─── TASK INPUTS

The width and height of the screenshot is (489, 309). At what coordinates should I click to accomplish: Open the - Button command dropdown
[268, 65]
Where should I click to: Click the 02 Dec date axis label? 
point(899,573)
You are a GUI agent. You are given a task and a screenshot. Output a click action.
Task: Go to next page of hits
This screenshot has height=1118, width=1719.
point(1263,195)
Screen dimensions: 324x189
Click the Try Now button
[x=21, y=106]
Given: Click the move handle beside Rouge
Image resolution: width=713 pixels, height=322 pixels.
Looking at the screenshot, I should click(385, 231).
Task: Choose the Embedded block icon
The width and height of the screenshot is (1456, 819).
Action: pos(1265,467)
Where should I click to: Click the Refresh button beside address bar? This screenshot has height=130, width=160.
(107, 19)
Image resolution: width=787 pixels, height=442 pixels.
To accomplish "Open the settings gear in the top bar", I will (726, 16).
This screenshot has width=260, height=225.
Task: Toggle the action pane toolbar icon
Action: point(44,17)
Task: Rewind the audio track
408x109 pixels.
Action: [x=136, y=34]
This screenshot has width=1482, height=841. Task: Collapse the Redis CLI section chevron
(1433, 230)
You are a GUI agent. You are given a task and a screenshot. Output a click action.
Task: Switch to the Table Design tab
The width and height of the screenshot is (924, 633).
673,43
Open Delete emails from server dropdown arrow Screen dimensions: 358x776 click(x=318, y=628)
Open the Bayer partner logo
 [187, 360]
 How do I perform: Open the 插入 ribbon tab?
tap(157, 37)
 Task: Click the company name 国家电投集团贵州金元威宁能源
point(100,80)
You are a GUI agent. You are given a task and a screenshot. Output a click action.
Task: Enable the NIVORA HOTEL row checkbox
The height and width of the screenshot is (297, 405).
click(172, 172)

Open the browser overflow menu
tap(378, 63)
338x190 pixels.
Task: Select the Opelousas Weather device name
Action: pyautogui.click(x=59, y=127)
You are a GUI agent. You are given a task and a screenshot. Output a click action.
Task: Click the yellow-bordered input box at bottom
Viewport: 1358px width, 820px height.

──────

PROBLEM REQUIREMENTS ▸
Please reproduce each of the entries above line for line, without changing anything.

TASK SOLUTION ▸
The width and height of the screenshot is (489, 309). At what coordinates should I click to accomplish: Open the - Button command dropdown
[268, 65]
Where should I click to: Click the 02 Dec date axis label? 
point(899,573)
You are a GUI agent. You are given a task and a screenshot. Output a click action.
Task: Go to next page of hits
This screenshot has height=1118, width=1719.
point(1263,195)
Screen dimensions: 324x189
Click the Try Now button
[x=21, y=106]
Given: Click the move handle beside Rouge
Image resolution: width=713 pixels, height=322 pixels.
Looking at the screenshot, I should click(385, 231).
Task: Choose the Embedded block icon
The width and height of the screenshot is (1456, 819).
Action: pos(1265,467)
Where should I click to: Click the Refresh button beside address bar? This screenshot has height=130, width=160.
(107, 19)
Image resolution: width=787 pixels, height=442 pixels.
To accomplish "Open the settings gear in the top bar", I will (726, 16).
This screenshot has width=260, height=225.
Task: Toggle the action pane toolbar icon
Action: point(44,17)
Task: Rewind the audio track
408x109 pixels.
Action: [x=136, y=34]
This screenshot has width=1482, height=841. Task: Collapse the Redis CLI section chevron
(1433, 230)
You are a GUI agent. You are given a task and a screenshot. Output a click action.
Task: Switch to the Table Design tab
The width and height of the screenshot is (924, 633).
673,43
Open Delete emails from server dropdown arrow Screen dimensions: 358x776 click(x=318, y=628)
Open the Bayer partner logo
 [187, 360]
 How do I perform: Open the 插入 ribbon tab?
tap(157, 37)
 Task: Click the company name 国家电投集团贵州金元威宁能源
point(100,80)
You are a GUI agent. You are given a task and a screenshot. Output a click action.
Task: Enable the NIVORA HOTEL row checkbox
The height and width of the screenshot is (297, 405).
click(172, 172)

Open the browser overflow menu
tap(378, 63)
338x190 pixels.
Task: Select the Opelousas Weather device name
Action: pyautogui.click(x=59, y=127)
You are a GUI agent. You are given a task and a screenshot. Output a click action.
Task: Click the yellow-bordered input box at bottom
Viewport: 1358px width, 820px height.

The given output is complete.